To select correct options:

On which of the following does the interval between adjacent energy levels in the highest occupied band of a metal depend?

(a) the material of which the sample is made

(b) the size of the sample

(c) the position of the level in the band

(d) the temperature of the sample

(e) the Fermi energy of the metal

Answer to Problem 1Q

Solution:

The interval between adjacent energy levels in the highest occupied band of a metal depend on

(b) the size of the sample

(c) the position of the level in the band

(d) the temperature of the sample.

Explanation of Solution

Explanations

1) Concept

An isolated atom can exist in only a discrete set of energy levels. As atoms come together to form a solid, the levels of the individual atoms merge to form the energy bands. An energy band is made up of an enormous number of very closely spaced levels.

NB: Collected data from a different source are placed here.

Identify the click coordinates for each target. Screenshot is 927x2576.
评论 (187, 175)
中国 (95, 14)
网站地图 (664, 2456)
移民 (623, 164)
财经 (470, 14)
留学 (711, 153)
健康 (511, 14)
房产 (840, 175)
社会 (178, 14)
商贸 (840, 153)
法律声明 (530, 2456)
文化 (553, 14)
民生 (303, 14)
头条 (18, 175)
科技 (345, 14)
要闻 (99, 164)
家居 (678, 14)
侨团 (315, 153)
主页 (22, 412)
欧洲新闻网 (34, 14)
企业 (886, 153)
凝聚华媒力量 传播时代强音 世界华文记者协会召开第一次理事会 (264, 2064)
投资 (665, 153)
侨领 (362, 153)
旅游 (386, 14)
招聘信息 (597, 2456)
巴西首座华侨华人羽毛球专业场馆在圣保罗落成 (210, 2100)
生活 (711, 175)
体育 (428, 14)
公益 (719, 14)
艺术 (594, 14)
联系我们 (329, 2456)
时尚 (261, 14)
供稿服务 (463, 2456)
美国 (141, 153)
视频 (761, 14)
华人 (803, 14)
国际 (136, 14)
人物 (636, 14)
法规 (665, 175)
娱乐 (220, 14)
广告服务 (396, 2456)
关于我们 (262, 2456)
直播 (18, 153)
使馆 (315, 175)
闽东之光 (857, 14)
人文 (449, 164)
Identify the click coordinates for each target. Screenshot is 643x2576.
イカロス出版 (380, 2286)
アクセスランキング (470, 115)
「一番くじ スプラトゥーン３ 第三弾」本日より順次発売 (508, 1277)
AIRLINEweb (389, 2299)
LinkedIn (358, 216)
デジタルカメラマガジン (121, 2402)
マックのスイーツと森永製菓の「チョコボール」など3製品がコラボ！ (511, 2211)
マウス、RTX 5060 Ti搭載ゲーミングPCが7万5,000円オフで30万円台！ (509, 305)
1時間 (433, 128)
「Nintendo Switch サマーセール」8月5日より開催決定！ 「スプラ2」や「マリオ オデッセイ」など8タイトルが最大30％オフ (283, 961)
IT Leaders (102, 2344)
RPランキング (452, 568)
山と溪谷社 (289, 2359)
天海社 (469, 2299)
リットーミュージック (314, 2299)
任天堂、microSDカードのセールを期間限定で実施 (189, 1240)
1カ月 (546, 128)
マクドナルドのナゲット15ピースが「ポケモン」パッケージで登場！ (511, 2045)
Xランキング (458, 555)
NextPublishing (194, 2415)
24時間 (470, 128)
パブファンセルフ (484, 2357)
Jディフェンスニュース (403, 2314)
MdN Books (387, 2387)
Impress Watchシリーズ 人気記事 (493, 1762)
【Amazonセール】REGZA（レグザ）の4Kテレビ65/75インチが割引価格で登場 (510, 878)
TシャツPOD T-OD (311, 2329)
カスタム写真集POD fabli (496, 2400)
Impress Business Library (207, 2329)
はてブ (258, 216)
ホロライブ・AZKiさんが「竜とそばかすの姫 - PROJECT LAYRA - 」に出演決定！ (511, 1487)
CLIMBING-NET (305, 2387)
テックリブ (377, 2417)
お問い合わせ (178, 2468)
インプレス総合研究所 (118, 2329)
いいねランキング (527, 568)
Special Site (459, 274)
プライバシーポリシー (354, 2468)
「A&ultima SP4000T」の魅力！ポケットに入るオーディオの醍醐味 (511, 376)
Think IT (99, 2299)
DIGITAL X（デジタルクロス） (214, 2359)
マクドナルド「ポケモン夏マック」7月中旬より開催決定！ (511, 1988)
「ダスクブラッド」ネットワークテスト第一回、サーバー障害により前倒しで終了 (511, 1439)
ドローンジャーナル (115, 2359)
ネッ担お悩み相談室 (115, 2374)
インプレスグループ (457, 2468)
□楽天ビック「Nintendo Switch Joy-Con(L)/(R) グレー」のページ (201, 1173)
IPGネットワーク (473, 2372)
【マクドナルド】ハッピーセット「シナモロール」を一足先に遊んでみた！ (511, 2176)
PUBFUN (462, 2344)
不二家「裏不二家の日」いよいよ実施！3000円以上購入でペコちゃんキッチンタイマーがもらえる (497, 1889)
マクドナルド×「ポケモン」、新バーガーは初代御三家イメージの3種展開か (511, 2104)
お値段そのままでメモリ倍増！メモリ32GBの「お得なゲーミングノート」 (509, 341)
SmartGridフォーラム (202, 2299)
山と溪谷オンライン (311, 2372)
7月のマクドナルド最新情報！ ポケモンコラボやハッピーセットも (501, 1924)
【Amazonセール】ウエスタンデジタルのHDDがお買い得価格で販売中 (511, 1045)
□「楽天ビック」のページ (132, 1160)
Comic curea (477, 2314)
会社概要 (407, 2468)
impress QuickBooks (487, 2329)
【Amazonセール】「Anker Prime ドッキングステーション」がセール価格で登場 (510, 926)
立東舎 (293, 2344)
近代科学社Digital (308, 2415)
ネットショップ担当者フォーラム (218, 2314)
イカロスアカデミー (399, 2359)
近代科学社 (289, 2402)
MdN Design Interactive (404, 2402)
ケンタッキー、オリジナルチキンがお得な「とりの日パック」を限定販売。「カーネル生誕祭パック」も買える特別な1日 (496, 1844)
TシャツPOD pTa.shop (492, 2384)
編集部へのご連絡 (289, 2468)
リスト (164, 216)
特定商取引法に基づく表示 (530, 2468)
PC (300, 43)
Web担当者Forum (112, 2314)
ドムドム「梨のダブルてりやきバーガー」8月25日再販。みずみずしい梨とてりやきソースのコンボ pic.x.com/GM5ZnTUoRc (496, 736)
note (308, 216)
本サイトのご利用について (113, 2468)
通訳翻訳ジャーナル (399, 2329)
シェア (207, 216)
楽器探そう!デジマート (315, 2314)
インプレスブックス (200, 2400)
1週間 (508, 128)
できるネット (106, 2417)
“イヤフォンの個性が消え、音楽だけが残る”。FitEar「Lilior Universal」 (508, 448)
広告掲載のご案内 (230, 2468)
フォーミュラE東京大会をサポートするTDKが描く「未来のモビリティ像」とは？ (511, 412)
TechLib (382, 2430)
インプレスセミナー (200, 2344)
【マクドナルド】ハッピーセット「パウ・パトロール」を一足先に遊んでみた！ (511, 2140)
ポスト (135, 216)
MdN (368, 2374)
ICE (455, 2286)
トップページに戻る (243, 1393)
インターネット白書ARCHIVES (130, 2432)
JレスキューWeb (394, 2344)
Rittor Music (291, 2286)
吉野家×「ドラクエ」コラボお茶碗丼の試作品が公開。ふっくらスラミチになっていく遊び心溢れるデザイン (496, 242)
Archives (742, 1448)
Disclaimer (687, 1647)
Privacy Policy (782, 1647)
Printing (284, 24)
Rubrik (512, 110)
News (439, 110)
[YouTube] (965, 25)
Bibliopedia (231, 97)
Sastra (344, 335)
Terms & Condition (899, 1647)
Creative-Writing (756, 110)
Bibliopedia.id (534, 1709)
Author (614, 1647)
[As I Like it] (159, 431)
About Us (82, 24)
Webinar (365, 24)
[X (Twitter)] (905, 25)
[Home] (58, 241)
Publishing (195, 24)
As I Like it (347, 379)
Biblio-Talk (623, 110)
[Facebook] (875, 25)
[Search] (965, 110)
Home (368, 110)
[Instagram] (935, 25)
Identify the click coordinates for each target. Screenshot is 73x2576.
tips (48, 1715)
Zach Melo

The density of occupied states N_o(E) is given by the product of two quantities P(E) and N(E).

N_o(E) = P(E) x N(E)

P(E) is the probability of occupancy. And N(E) is the number of energy levels per unit volume of the sample per unit energy.

P(E) = $\frac{1}{e^{\frac{(E-E_f)}{kT}}+1}$

2) Given:

Five option to select from to answer the question regarding adjacent energy levels.

3) Equations

P(E) = $\frac{1}{e^{\frac{(E-E_f)}{kT}}+1}$

4) Calculations

The highest occupied band in a metal is the conduction band.

The interval between adjacent energy levels in a conduction band will depend on N(E) and the number of electrons – which means it will depend on the size of the sample. This implies that option (b) is correct.

Probability of occupancy P(E), and N(E) both depend on energy E – that is the position of the energy level in the band. This implies that option (c) is correct.

In addition, we see that the energy levels are dependent on temperature T. Also thermal expansion and contraction of metals, will increase or decrease the electron energy overlaps, and hence the adjacent energy levels.

Conclusion

The free electrons in a metal fill up the conduction band. But all energy levels including adjacent energy levels are closely spaced levels due to the Pauli Exclusion Principle.